Città unica, Manna: «Individuato il percorso comune per dar vita all’idea»

Il sindaco di Rende: «E’ un progetto ambizioso che deve trovare già da subito la realizzazione di alcuni servizi comuni: trasporti e rifiuti in primis e poi, naturalmente, cultura con un cartellone unico degli eventi».

Il sindaco di Rende, Marcello Manna, interviene sul progetto di unificazione del suo Comune con quelli di Cosenza e Castrolibero. «L’idea di avviare il percorso della città unica attraverso una vera e propria fase costituente, tra tutte le parti istituzionali e le forze politiche, rappresenta – spiega – una metodologia concreta per progettare e realizzare il futuro del nostro territorio. Cosenza, Rende e Castrolibero hanno iniziato ad individuare il percorso amministrativo più celere e concreto per arrivare a definire l’ambito della città unica. Colgo con molta soddisfazione – aggiunge – le parole del presidente Oliverio che ritiene di avviare una cooperazione istituzionale tra gli enti interessati e la regione. Allo stesso modo è importante il segnale che arriva anche dal sindaco di Montalto Pietro Caracciolo».

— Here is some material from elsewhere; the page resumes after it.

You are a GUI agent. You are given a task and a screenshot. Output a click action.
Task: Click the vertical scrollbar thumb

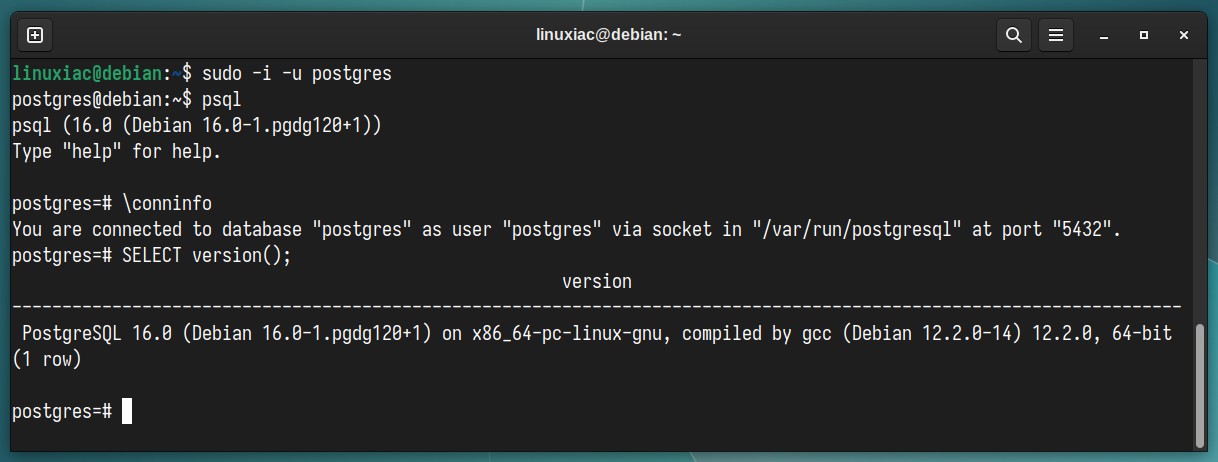click(1200, 385)
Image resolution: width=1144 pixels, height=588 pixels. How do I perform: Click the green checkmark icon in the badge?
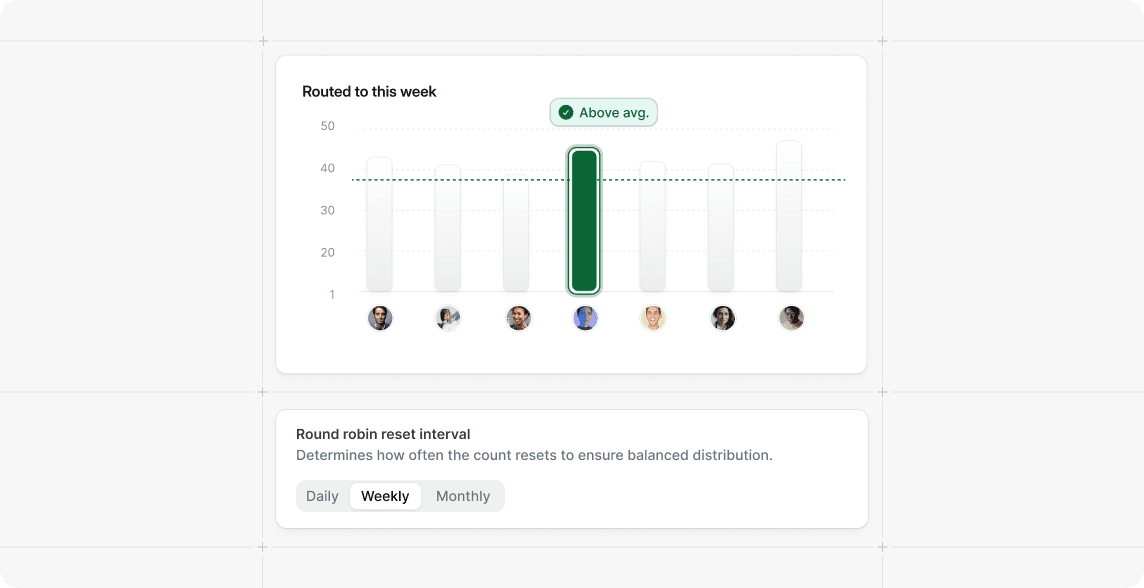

«E’ un progetto ambizioso che deve trovare già da subito la realizzazione di alcuni servizi comuni: trasporti e rifiuti in primis e poi, naturalmente, cultura con un cartellone unico degli eventi. La cooperazione istituzionale consiste nel creare una cabina di regia operativa tra tutti gli enti per condividere la realizzazione della futura città unica – continua Manna – Solo pochi giorni fa, attraverso un incontro avuto con l’assessore Musumanno, si è parlato della nuova grande stazione ferroviaria che dovrebbe sorgere nei territori di Rende e Montalto. E’ evidente – sottolinea – che anche un’ opera del genere, dovà trovare una progettazione comune e largamente condivisa in un disegno di cità che si connota, per estensione territoriale e densità di popolazione, come una delle città più importanti del nostro paese. Nei prossimi giorni dovremmo elaborare un calendario di incontri di carattere istituzionale ove anche la regione può e deve essere presente».

«E’ enorme il lavoro che si dovrà fare. Consigli comunali e forze politiche dovranno esprimersi per progettare la pianificazione di tutti i servizi. I cittadini, che già vivono, l’unicità del territorio e delle amministrazioni, dovranno essere consultati e dovranno decidere quali scelte operare. Con questa metodologia, la trasparenza degli atti e la partecipazione dei cittadini, insieme al coinvolgimento delle eccellenze urbanistiche del nostro territorio, nonché con l’apporto dell’Università della Calabria, si avrà – conclude Manna – un percorso virtuoso, democratico e civile che dovrà contraddistinguere il nuovo modo di fare politica nel nostro territorio».